- **EXCERPTED DATA**
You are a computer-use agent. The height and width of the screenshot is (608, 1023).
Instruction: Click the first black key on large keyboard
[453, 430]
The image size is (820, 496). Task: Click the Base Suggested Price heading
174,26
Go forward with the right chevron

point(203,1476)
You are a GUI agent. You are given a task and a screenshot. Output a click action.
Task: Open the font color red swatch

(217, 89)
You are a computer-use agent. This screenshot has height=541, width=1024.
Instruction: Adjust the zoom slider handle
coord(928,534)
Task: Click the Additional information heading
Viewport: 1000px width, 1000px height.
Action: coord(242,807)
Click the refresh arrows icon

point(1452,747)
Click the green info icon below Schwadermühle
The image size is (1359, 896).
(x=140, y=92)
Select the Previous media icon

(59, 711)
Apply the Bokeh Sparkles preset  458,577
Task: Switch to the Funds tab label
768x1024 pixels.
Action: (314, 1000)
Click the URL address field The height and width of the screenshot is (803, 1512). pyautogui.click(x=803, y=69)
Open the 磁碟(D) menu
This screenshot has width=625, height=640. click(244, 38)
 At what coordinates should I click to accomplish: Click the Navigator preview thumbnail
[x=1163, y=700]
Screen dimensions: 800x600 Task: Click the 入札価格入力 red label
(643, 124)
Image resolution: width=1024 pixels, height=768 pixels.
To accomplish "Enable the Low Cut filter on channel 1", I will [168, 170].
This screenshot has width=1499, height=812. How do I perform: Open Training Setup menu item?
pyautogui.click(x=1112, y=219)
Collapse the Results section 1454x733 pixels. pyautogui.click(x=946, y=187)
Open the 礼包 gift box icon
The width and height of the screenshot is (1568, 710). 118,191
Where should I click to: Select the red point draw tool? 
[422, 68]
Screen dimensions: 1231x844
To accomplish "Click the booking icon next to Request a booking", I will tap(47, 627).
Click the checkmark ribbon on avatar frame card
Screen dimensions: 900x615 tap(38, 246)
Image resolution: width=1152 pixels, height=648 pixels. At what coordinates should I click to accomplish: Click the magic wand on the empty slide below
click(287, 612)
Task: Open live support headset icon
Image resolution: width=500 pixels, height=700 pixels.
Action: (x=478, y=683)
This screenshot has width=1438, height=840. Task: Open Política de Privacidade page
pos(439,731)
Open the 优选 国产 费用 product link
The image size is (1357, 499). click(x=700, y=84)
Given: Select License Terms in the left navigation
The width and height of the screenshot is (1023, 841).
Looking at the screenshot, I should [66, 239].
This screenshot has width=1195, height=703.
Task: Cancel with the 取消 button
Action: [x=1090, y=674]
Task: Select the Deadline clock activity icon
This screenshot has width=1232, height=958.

- **WORK ITEM**
Return each line of the data where the word "agent" appears.

- **RESPONSE BELOW**
You are a computer-use agent. The height and width of the screenshot is (608, 1023).
You are a GUI agent. You are given a task and a screenshot. Output a click action.
You are a computer-use agent. This screenshot has height=541, width=1024.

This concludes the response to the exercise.